Valuation Discrepancy
The valuation discrepancy between U.S. stocks and emerging market stocks is currently larger than at almost any time in recent history. As of September 10, 2020, the U.S. stock market is trading at a cyclically-adjusted P/E (CAPE) multiple of 31.2x earnings. The only two times in history when the S&P 500 Index was more expensive by that measure were 1) the peak of the Dot-Com bubble in 2000 and 2) the stock market peak in 1929. Investors would be wise to remember how poor stock returns were subsequent to those valuation peaks. Emerging market stocks trade at a CAPE ratio of just 15.8x; put simply, emerging market stocks are currently trading at a 50% discount to their U.S. counterparts.
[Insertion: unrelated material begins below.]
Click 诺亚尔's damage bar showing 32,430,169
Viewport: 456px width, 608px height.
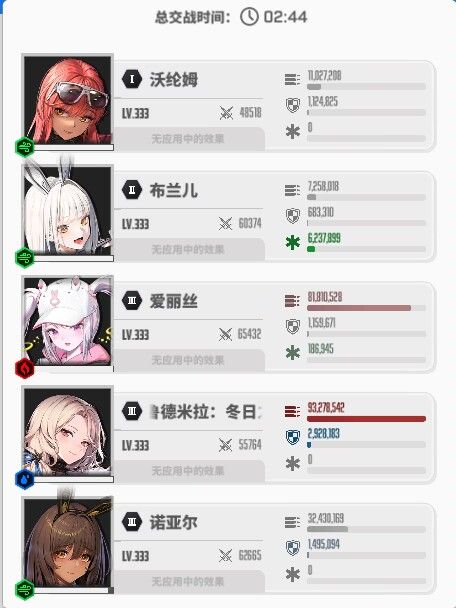(366, 529)
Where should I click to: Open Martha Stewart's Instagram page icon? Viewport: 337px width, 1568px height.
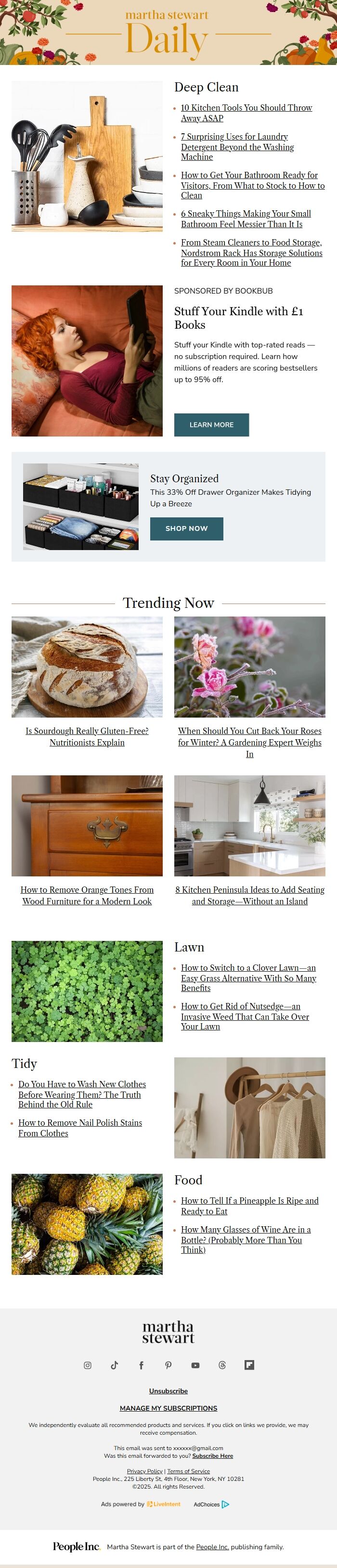click(88, 1365)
The U.S. Dollar is Overvalued
When the U.S. dollar appreciates relative to the currencies of other countries, the U.S. stock market tends to outperform the stock markets of other countries. Similarly, when the U.S. dollar depreciates versus the currencies of other countries, the U.S. stock market tends to underperform. Several important fundamental factors should lead to a weaker dollar in the years ahead (e.g., fiscal and monetary stimulus, trade imbalances), and that dollar weakness should fuel earnings growth and share price appreciation in emerging markets.

ESG Outperformance in Emerging Markets
Over the past 10 years, the MSCI EM ESG Leaders Index has outperformed the MSCI Emerging Markets Index by more than 3.5% per annum while also experiencing less volatility and smaller drawdowns. This outperformance dwarfs that of the MSCI EAFE ESG Leaders Index vis-à-vis the MSCI EAFE Index (0.87% per annum), and in the U.S., the MSCI USA ESG Select Index has actually underperformed the MSCI USA Index by a small margin. This strongly suggests that ESG-focused investors can earn a material premium investing in emerging markets – one that can be elusive in developed markets.

The opportunity for ESG investors in emerging markets is clear. There are unique challenges that emerging markets investing poses for SRI investors, but you should also recognize that SRI investors who are willing to go against the grain stand to benefit greatly from deep undervaluation and an ESG premium. While countless ESG investors crowd into the same flashy U.S. technology stocks, paying multiples that all but guarantee poor forward returns, value conscious investors who are willing to do the more difficult work of understanding the ESG risks and opportunities of emerging market companies should be rewarded with attractive long-term performance.